So I have ~12600 subnets:
eg. 123.123.208.0/20
and an IP.
I can use a SQLite Database or an array or whatever
There was a similar question asked about a month ago, however I am not looking for checking one IP against one subnet but a bunch of subnets (obviously the most efficient way, hopefully not O(total subnets)) :)
How can I check that the IP is one of in one of these subnets, I need true or false not the subnet if that helps optimisation.
There are similar subnets in the current list eg.: (actual extract)

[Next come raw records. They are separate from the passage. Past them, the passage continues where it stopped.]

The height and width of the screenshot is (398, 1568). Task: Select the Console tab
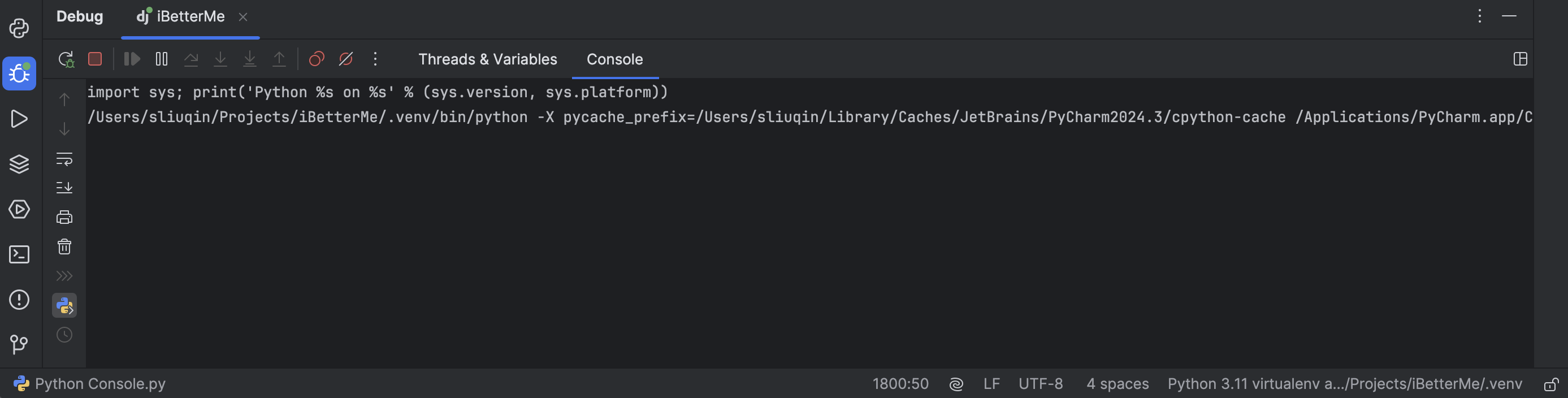[x=615, y=59]
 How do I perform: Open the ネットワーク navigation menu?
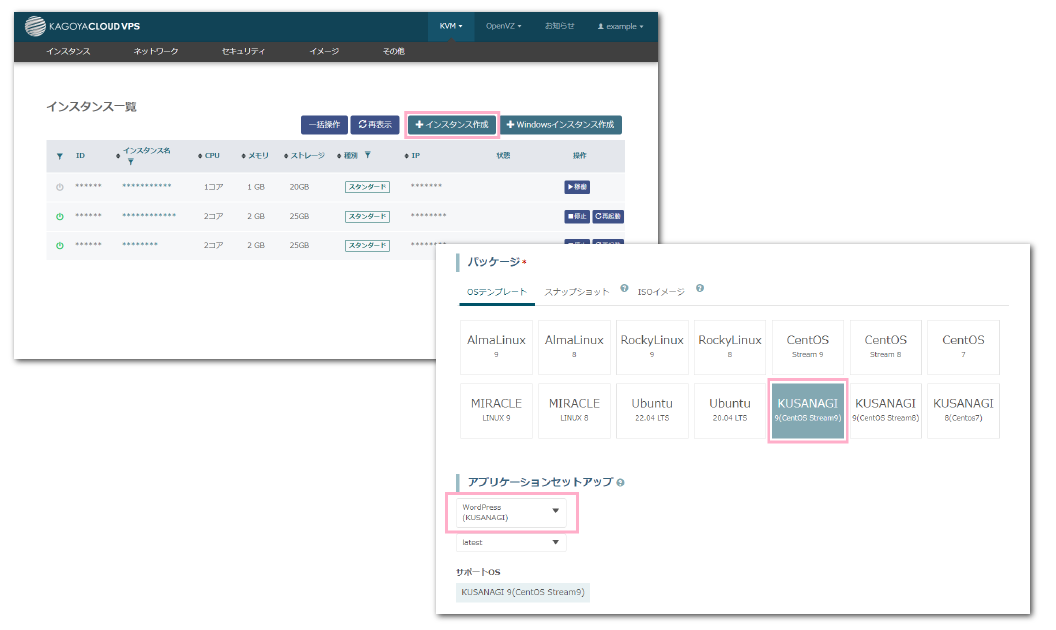156,51
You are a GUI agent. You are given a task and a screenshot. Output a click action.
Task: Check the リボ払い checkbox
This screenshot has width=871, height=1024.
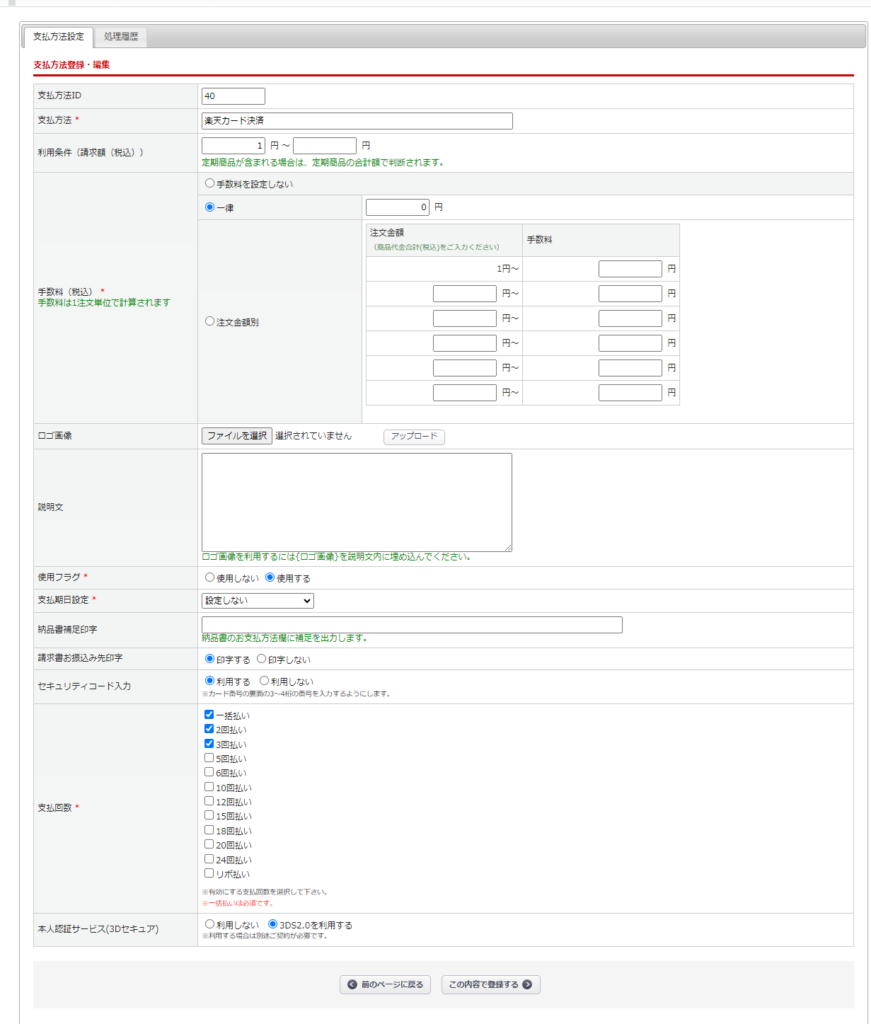point(209,873)
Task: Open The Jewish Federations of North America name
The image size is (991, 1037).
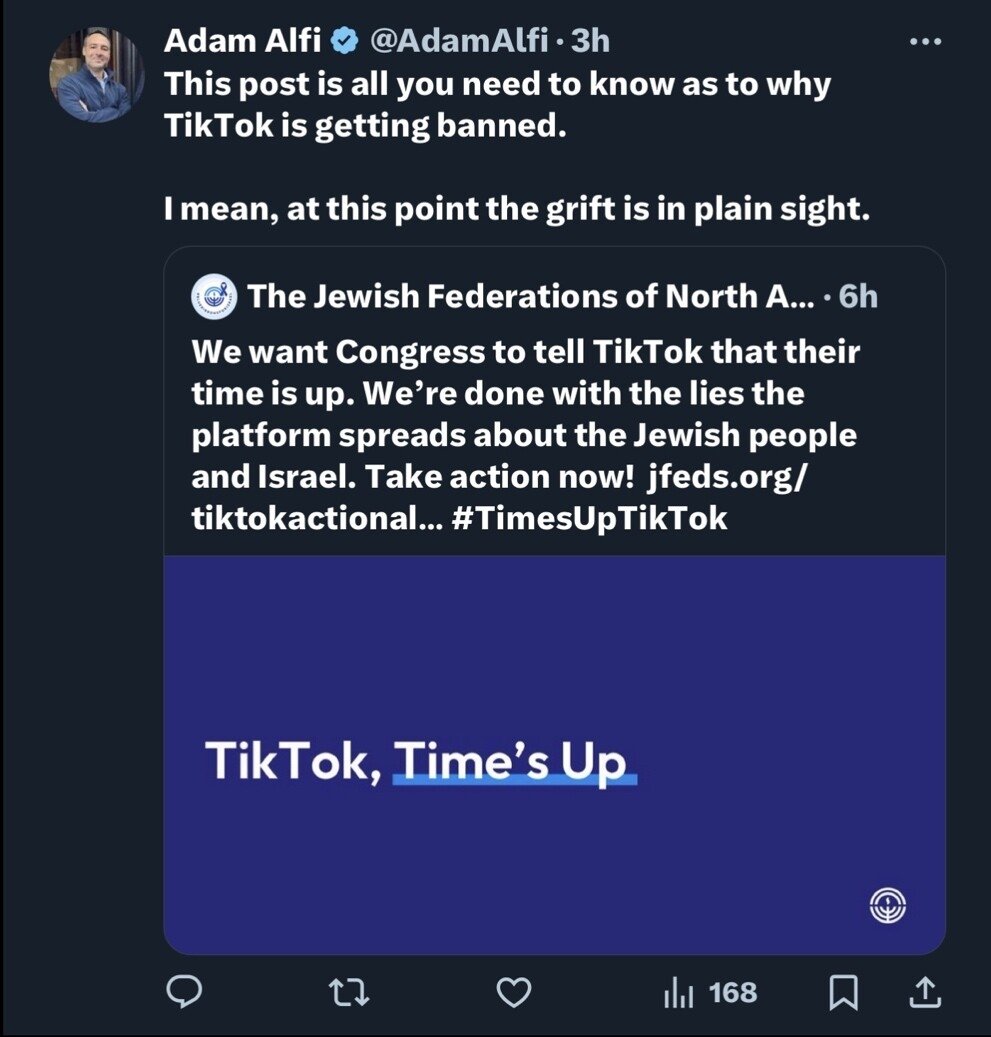Action: [530, 296]
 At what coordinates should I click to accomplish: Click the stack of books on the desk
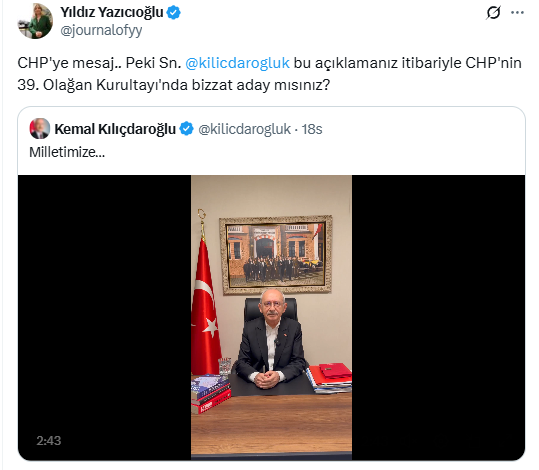tap(211, 394)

123.123.48.0/22 <-- not a typo
123.123.48.0/24 <-- not a typo
123.123.90.0/24
123.123.91.0/24
123.123.217.0/24
In total they range from 4.x.y.z to 222.x.y.z
The best approach is IMO making use of bitwise operators. For example, 123.123.48.0/22
represents (123<<24)+(123<<16)+(48<<8)+0
(=2071670784; this might be a negative number) as a 32 bit numeric IP address, and -1<<(32-22)
= -1024 as a mask. With this, and likewise, your test IP address converted to a number, you can do:
(inputIP & testMask) == testIP
For example, 123.123.49.123 is in that range, as 2071671163 & -1024
is 2071670784
So, here are some tool functions:
function IPnumber(IPaddress) {
var ip = IPaddress.match(/^(\d+)\.(\d+)\.(\d+)\.(\d+)$/);
if(ip) {
return (+ip[1]<<24) + (+ip[2]<<16) + (+ip[3]<<8) + (+ip[4]);
}
// else ... ?
return null;
}
function IPmask(maskSize) {
return -1<<(32-maskSize)
}
test:
(IPnumber('123.123.49.123') & IPmask('22')) == IPnumber('123.123.48.0')
yields true
.
In case your mask is in the format '255.255.252.0', then you can use the IPnumber function for the mask, too.